start
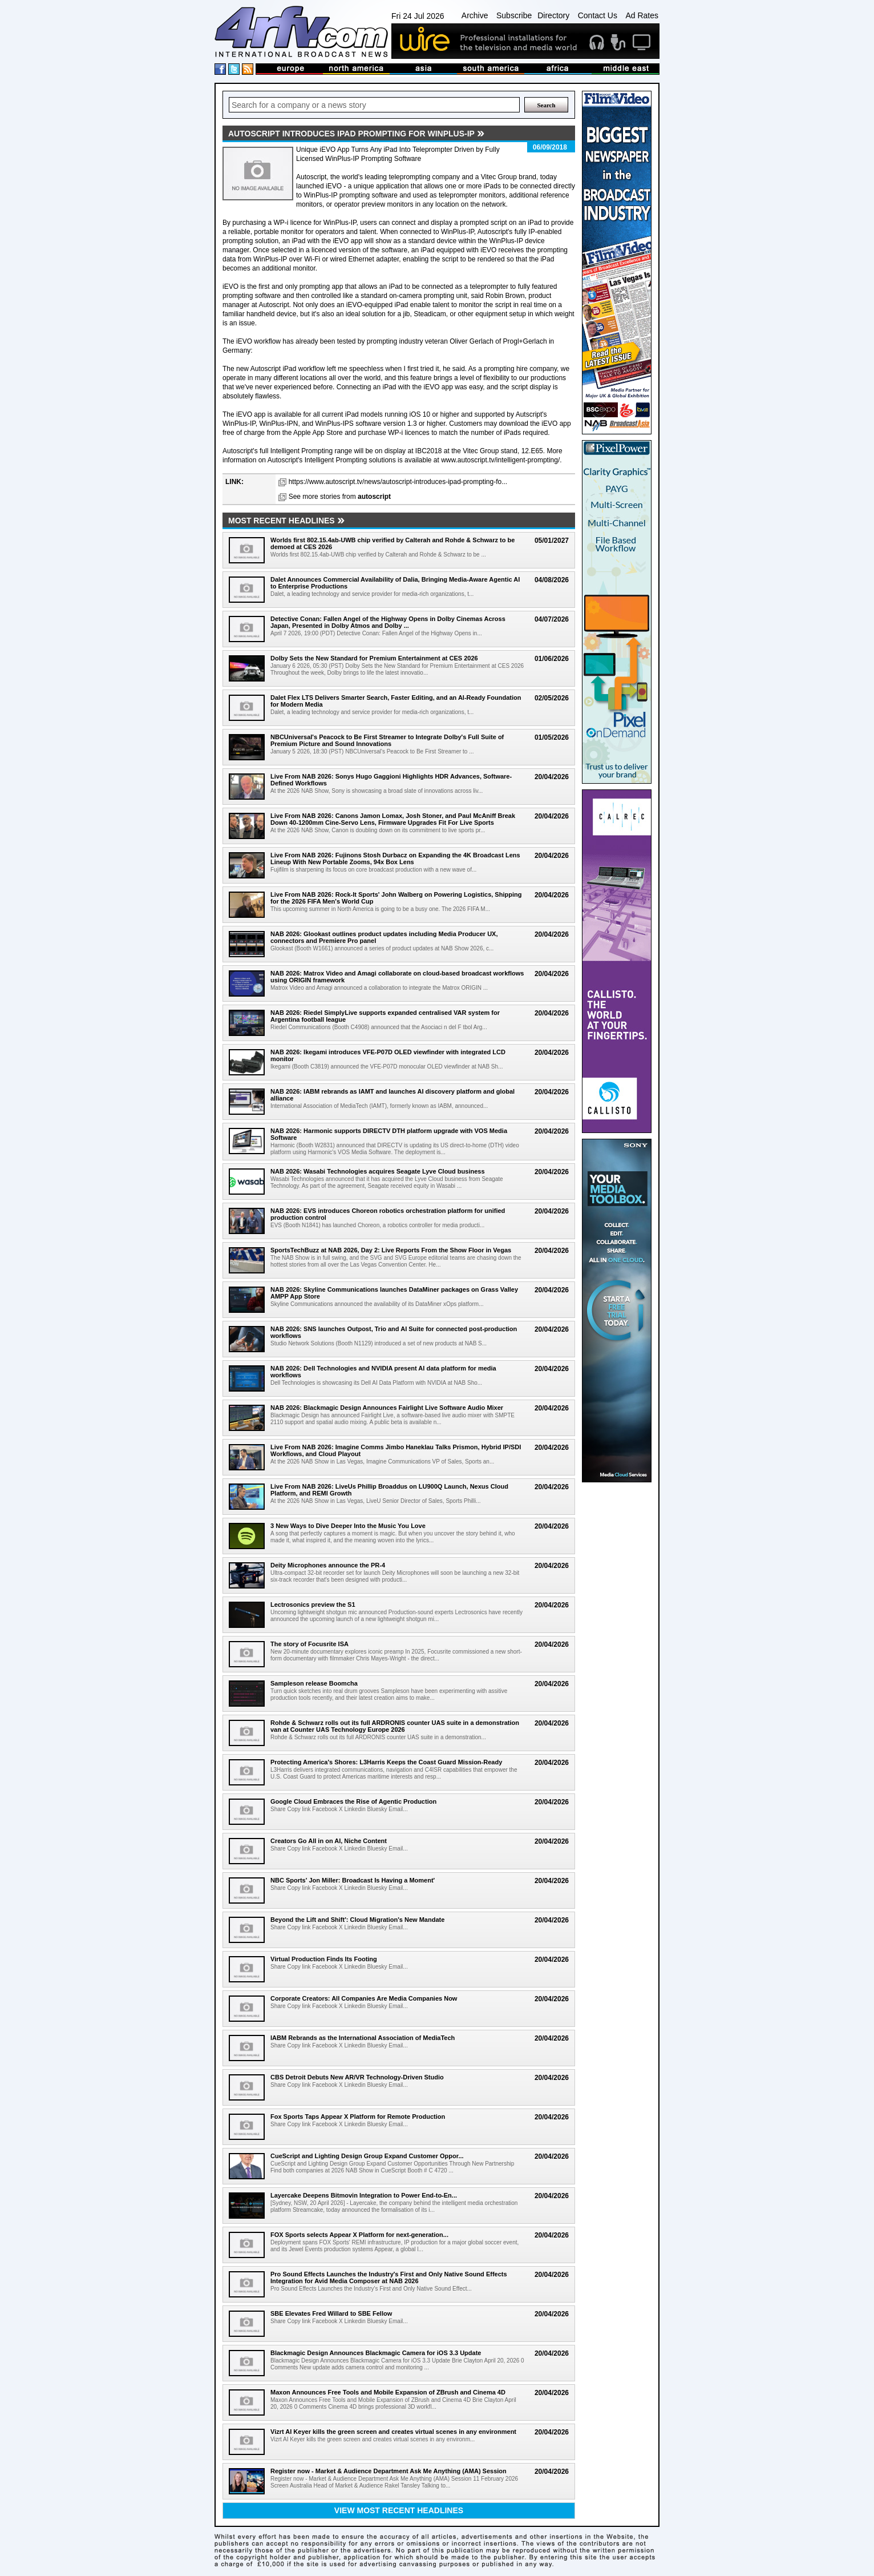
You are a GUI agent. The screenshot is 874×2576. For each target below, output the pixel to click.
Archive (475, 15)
end
start
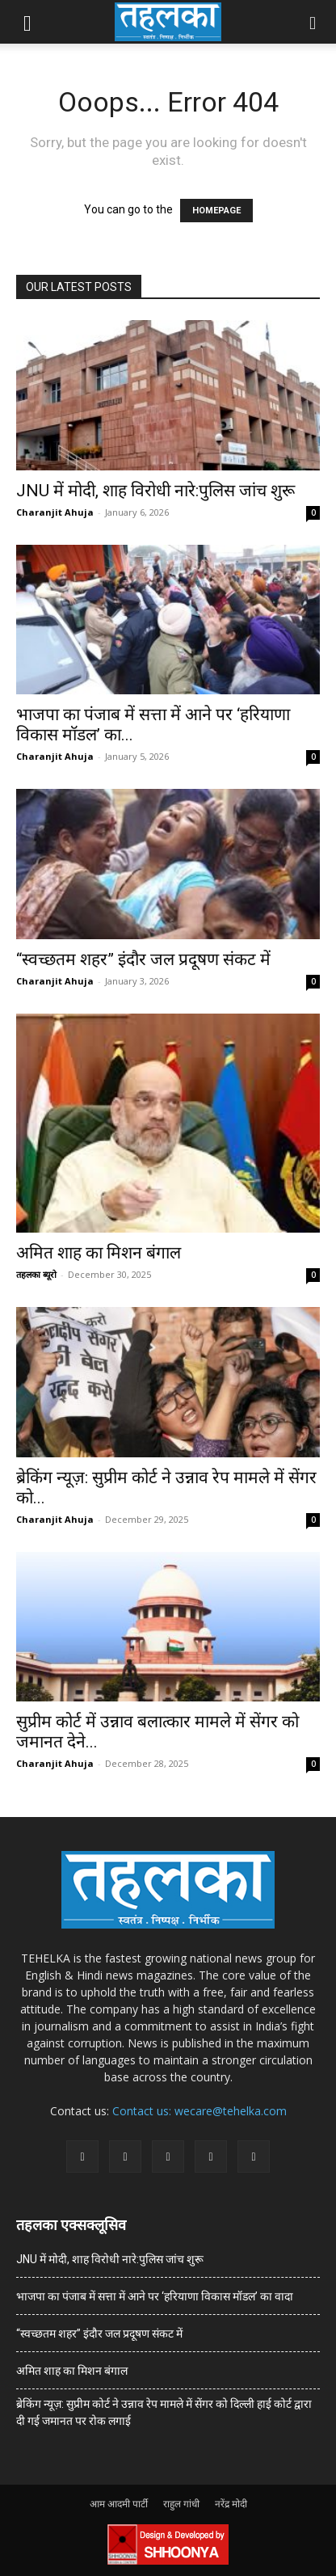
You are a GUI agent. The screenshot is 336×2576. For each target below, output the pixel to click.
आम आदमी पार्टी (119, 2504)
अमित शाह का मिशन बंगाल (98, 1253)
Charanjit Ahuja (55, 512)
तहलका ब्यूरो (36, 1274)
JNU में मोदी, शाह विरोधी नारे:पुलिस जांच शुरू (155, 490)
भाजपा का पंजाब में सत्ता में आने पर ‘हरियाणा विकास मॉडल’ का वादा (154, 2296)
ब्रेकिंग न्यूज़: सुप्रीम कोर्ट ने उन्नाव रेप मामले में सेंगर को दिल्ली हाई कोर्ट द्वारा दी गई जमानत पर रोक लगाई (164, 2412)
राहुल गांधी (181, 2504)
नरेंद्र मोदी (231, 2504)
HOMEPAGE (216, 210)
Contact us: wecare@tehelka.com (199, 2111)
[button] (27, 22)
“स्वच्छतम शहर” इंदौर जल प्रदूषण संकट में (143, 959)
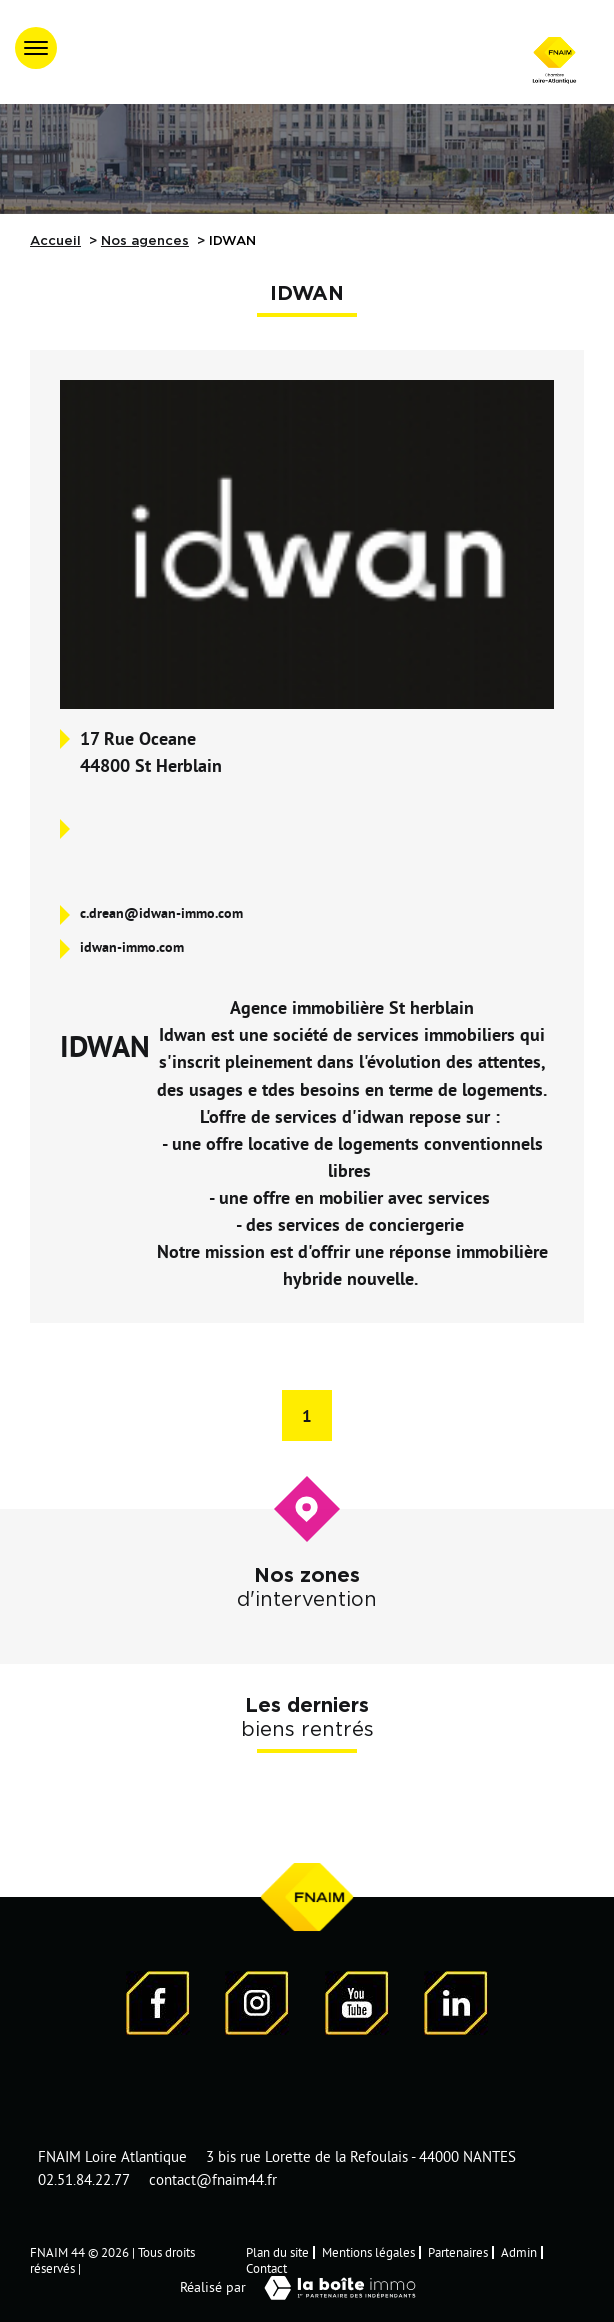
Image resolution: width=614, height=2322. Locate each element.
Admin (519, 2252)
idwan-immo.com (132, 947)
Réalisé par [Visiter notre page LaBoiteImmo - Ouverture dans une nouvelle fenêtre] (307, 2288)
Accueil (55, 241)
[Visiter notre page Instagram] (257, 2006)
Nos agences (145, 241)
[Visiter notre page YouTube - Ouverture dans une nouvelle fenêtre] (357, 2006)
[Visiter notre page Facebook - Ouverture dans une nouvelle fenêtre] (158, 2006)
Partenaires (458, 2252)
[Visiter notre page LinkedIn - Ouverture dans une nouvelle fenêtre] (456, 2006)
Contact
end
start
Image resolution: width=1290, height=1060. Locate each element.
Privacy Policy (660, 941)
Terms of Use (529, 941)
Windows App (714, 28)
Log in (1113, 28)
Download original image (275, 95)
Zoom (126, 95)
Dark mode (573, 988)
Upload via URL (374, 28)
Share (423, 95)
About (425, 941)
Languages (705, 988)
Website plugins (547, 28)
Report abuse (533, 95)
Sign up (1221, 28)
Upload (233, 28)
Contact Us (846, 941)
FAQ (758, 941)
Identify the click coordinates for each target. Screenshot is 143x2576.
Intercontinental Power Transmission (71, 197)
end
### WHAT IS BEING ASKED:
Echo the items from the line with "FAQ (758, 941)" up to and including the line with "Intercontinental Power Transmission (71, 197)".

### EXPECTED ANSWER:
FAQ (758, 941)
Identify the click coordinates for each target. Screenshot is 143x2576.
Intercontinental Power Transmission (71, 197)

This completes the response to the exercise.